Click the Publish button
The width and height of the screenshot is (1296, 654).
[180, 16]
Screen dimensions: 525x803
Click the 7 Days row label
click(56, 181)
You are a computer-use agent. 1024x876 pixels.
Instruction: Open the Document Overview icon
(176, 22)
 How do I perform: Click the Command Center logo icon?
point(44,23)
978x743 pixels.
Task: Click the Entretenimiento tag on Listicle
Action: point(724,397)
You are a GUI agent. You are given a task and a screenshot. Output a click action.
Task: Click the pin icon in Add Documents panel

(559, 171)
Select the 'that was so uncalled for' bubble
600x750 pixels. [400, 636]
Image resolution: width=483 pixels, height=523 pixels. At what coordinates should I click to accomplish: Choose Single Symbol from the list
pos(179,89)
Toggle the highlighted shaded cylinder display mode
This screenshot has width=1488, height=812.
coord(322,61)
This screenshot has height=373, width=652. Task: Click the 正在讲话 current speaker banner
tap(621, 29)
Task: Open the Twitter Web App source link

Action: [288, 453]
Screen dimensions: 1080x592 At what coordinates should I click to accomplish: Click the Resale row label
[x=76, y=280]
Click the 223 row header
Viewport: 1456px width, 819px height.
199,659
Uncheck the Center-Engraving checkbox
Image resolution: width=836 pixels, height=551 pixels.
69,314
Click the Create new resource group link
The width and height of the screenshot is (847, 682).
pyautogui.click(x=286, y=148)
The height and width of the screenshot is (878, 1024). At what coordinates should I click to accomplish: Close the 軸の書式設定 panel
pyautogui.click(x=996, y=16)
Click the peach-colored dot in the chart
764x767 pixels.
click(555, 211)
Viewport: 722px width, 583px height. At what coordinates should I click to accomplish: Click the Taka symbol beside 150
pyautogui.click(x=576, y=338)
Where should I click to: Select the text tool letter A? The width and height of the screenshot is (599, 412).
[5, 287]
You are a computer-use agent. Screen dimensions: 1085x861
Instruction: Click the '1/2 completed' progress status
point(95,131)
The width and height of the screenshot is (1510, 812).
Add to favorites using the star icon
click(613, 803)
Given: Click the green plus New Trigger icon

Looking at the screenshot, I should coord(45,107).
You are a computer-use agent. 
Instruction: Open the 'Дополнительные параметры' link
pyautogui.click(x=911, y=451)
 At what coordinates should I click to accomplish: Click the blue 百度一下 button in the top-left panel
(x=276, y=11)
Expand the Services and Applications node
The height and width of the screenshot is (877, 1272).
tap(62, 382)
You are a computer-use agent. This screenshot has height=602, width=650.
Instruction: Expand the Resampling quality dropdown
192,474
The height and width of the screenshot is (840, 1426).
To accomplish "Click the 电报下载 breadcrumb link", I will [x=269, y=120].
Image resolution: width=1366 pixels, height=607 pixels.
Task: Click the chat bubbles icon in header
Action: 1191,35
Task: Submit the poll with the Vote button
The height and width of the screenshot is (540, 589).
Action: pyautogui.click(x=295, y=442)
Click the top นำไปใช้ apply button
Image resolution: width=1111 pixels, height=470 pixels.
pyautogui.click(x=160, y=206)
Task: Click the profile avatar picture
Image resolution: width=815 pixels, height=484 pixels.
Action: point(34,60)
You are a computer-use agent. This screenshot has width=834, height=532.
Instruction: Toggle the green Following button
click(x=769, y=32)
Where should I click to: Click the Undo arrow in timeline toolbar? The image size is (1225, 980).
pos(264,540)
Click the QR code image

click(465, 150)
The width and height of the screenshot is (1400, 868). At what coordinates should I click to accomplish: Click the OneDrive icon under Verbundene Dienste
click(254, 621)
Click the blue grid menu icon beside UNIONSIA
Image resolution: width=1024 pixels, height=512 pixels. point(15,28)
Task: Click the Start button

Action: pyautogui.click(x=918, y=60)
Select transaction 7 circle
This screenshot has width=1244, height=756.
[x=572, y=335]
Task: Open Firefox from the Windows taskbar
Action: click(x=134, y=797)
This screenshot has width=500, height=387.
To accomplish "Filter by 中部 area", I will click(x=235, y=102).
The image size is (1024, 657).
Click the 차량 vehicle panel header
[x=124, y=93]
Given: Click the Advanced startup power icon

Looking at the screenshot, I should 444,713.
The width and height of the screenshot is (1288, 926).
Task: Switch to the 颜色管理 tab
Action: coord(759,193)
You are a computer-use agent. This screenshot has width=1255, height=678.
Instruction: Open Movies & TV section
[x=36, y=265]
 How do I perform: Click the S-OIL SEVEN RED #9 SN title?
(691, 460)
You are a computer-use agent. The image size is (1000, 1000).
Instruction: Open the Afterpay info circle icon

-=-=-

§ DIRECTIONS:
Look above for the line holding "You are a computer-use agent. 1024x876". Print it and every line after it, exactly, through the line holding "Toggle the highlighted".

§ FINAL ANSWER:
You are a computer-use agent. 1024x876 pixels.
Instruction: Open the Document Overview icon
(176, 22)
 How do I perform: Click the Command Center logo icon?
point(44,23)
978x743 pixels.
Task: Click the Entretenimiento tag on Listicle
Action: point(724,397)
You are a GUI agent. You are given a task and a screenshot. Output a click action.
Task: Click the pin icon in Add Documents panel

(559, 171)
Select the 'that was so uncalled for' bubble
600x750 pixels. [400, 636]
Image resolution: width=483 pixels, height=523 pixels. At what coordinates should I click to accomplish: Choose Single Symbol from the list
pos(179,89)
Toggle the highlighted shaded cylinder display mode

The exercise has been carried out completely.